* RECORDS PROVIDED:
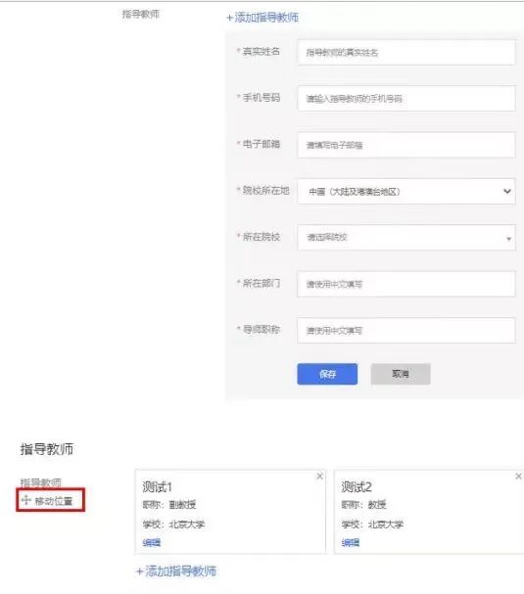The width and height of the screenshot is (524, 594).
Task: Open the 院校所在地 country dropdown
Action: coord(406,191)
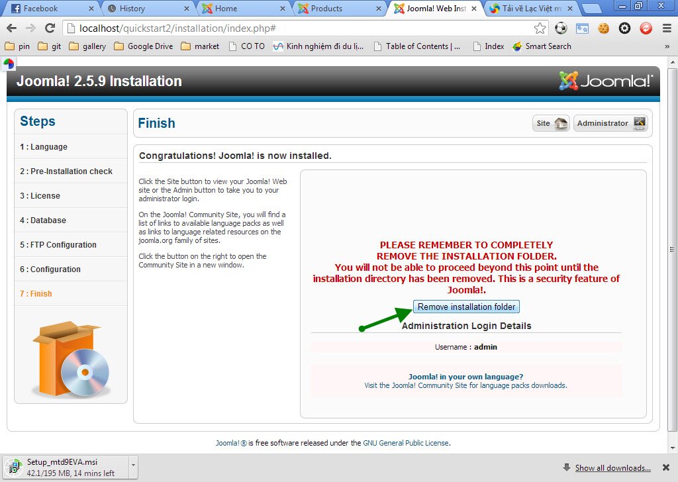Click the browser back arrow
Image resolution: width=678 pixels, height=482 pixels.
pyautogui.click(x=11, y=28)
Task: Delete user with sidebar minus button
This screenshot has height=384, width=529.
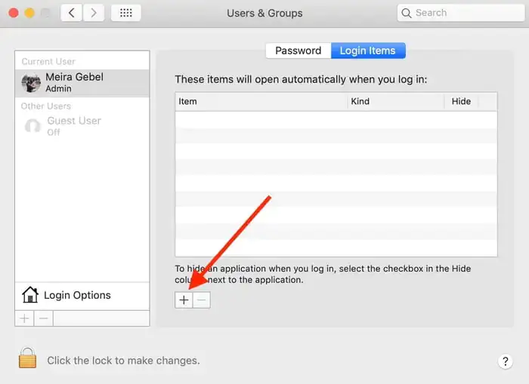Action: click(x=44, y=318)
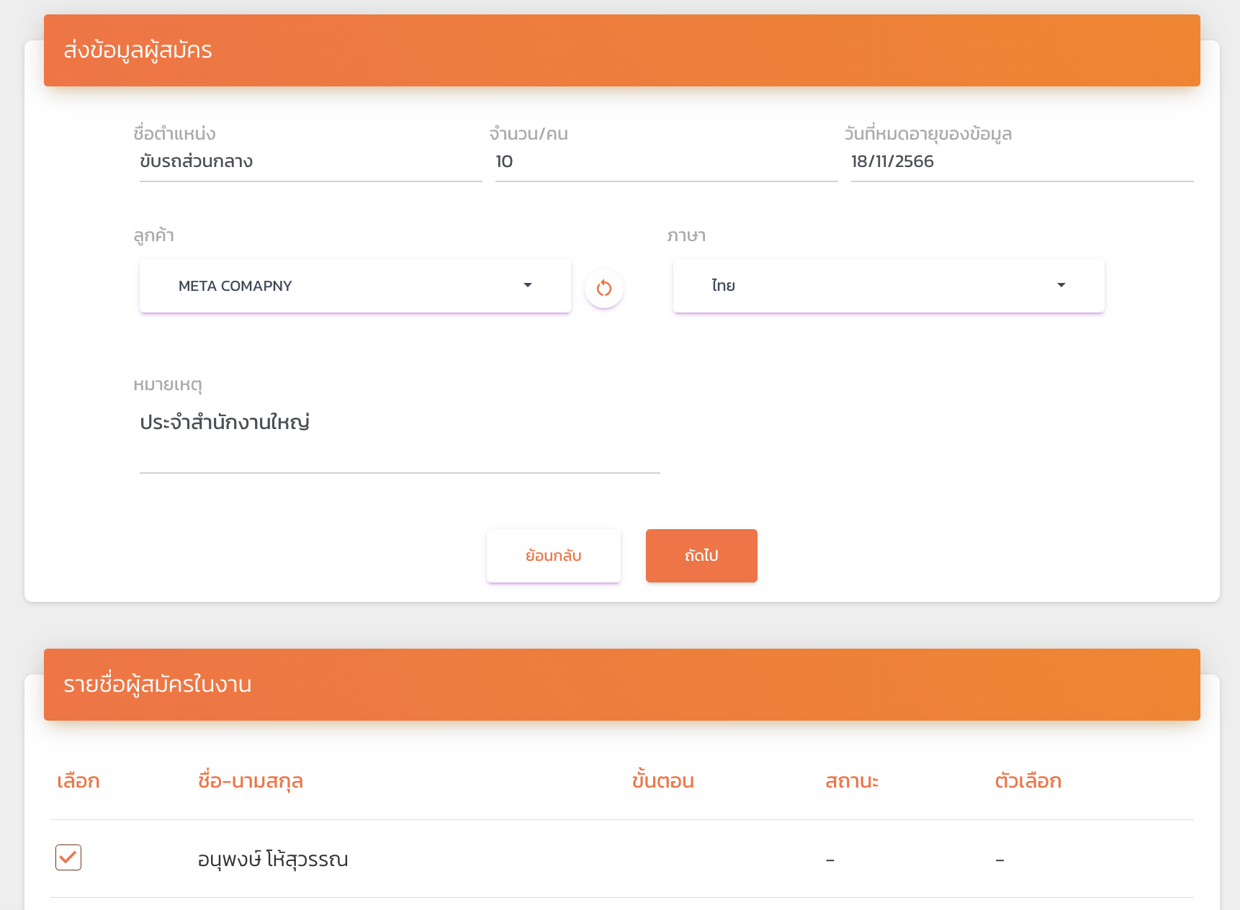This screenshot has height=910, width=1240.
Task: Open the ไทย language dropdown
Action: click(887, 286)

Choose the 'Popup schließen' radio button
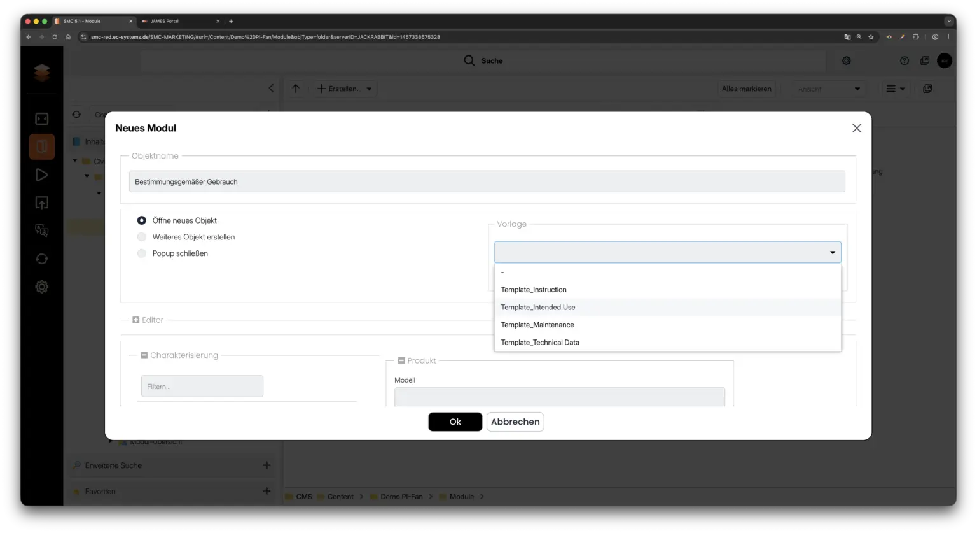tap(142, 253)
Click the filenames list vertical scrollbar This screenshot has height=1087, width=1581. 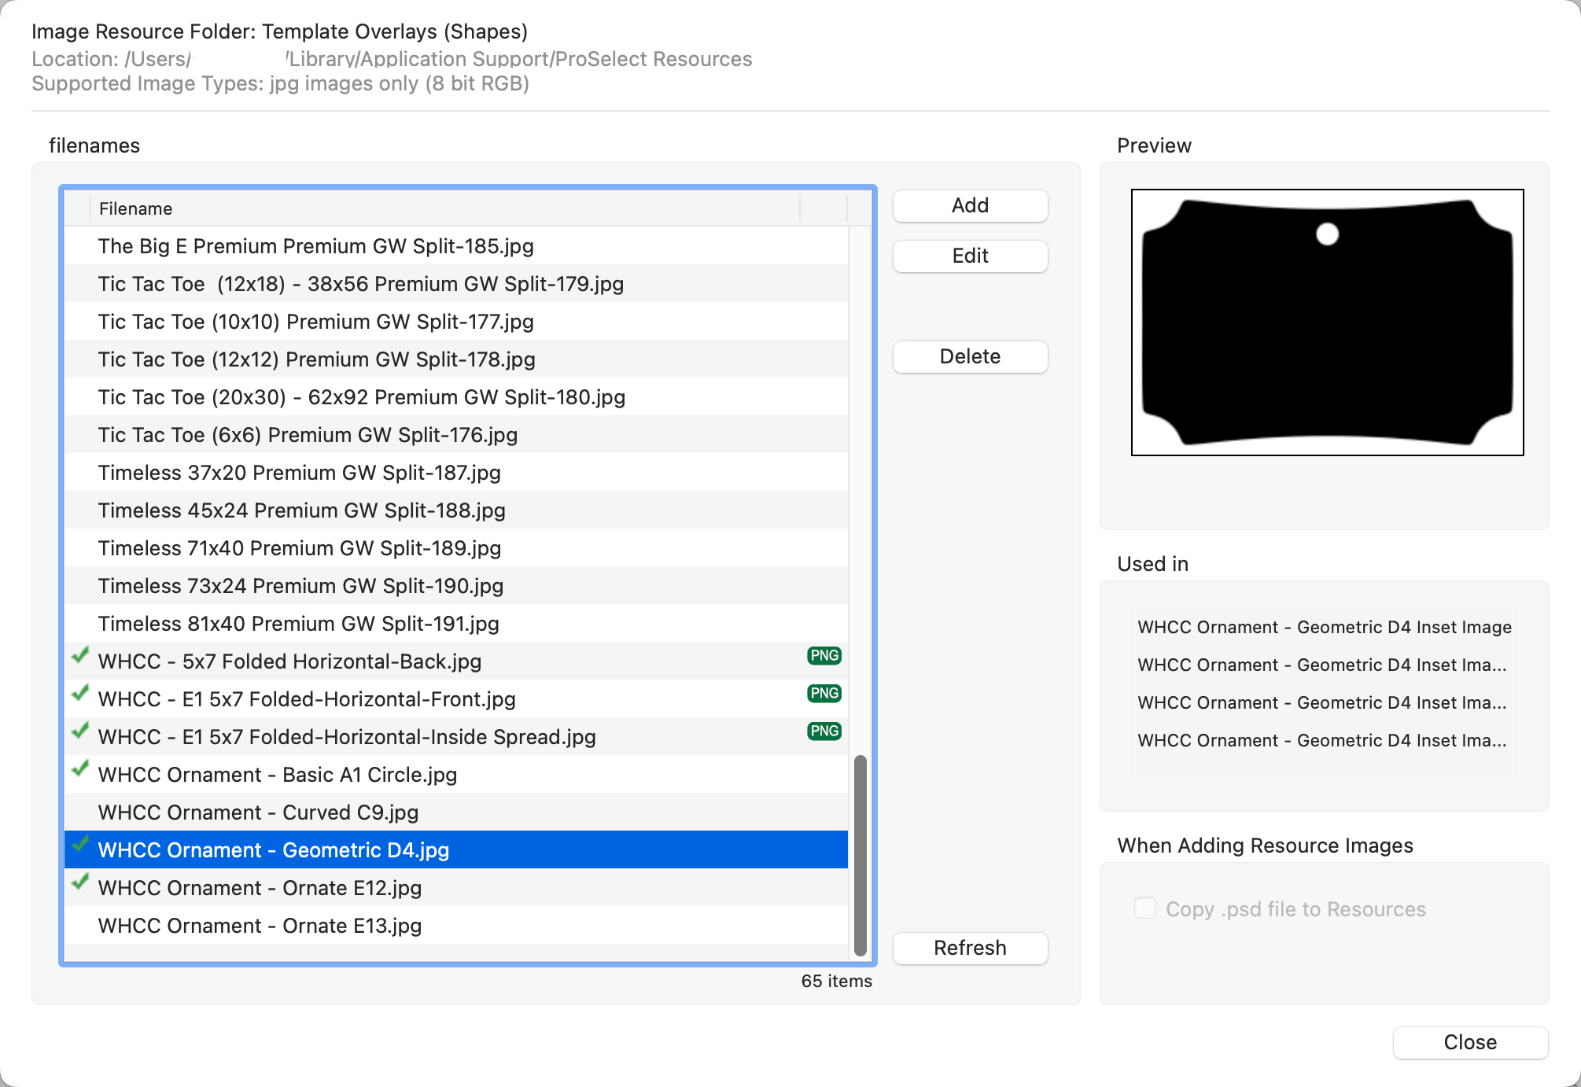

* REQUIREMENT:
Recast the lines starting at the one containing "Task: Delete user with sidebar minus button" and ending at the end of the lines as a JSON list of strings, one per line, skipping blank lines. Leave the pictures out of the answer.

* COMPLETED TASK:
[
  "Task: Delete user with sidebar minus button",
  "This screenshot has height=384, width=529.",
  "Action: click(x=44, y=318)",
  "This screenshot has height=910, width=1240.",
  "Task: Open the ไทย language dropdown",
  "Action: click(887, 286)",
  "Choose the 'Popup schließen' radio button",
  "tap(142, 253)",
  "Click the filenames list vertical scrollbar This screenshot has height=1087, width=1581. "
]